In case the array may not exist, you can check its existence and type before counting, and then either set a default value or return an error, if array is expected

if (isset($_POST['adm_num']) && is_countable($aa)) {
    $size = count($_POST['adm_num']);
} else {
    $size = 0;
    // http_response_code(400);
    // die("adm_num must be present and be of type array");
}

In case the array must be defined at this point, this error means that something is broken in your code and you have to debug it, checking the source of this array.

Starting from PHP8.0, using proper type is obligatory for the most function parameters. As a simple solution you may cast a variable to array before counting.

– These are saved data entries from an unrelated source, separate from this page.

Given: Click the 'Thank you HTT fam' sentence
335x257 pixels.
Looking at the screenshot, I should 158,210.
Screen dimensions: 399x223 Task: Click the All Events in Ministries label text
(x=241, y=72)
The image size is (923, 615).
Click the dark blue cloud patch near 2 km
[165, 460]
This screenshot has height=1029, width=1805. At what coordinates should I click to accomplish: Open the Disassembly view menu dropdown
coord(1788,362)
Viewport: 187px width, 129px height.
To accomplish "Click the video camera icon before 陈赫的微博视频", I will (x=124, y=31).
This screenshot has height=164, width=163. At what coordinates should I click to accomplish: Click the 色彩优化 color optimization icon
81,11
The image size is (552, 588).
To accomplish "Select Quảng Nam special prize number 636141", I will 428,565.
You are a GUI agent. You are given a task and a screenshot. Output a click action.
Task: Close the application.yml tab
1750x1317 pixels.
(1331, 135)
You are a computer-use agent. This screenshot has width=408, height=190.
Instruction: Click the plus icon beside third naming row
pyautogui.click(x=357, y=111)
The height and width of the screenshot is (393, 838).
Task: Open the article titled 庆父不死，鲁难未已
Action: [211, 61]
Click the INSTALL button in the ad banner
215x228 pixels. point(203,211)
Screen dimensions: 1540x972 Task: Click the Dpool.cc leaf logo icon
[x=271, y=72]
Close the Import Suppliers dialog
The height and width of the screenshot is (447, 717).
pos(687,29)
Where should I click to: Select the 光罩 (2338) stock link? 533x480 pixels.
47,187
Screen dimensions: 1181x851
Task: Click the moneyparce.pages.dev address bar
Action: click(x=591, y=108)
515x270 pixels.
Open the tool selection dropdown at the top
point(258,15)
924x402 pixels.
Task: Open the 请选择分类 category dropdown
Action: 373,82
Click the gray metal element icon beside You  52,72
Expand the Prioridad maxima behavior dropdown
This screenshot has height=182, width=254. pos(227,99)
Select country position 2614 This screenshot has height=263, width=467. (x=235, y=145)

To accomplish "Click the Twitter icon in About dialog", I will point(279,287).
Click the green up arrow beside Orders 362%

count((array)$XYZVariable);

try this code

$size = count((array)$_POST['adm_num']));

However it may cause unexpected behavior and it's recommended to validate the input value instead, by checking its type and returning an error if validation fails.

Easy Fix ..

$ab = is_array($aa) ? count($aa) : 0 ;

Thanks

@$size = count($_POST['ca1']); 

in PHP 8 will not work you have to do it like that

@$size = count((array)$_POST['ca1']); 

and do this for the rest of it

For easier code update for PHP8 I made my own function

function count_($array) {
    return is_array($array) ? count($array) : 0;
}

and then I mass replaced count($value) with count_($value)

Quoting from the official php docs for count():

Counts all elements in an array, or something in an object.

The error you're getting is pretty obvious. One of these four variables($_POST['adm_num'], $_POST['ca1'], $_POST['ca2'], $_POST['ca3']) is not an array or maybe more.

You can find out about the type of a variable using gettype(). It'll tell you that which variable does not contains an array. You can than change it to array.

P.s: You're overriding your $size variable three times. Why is that?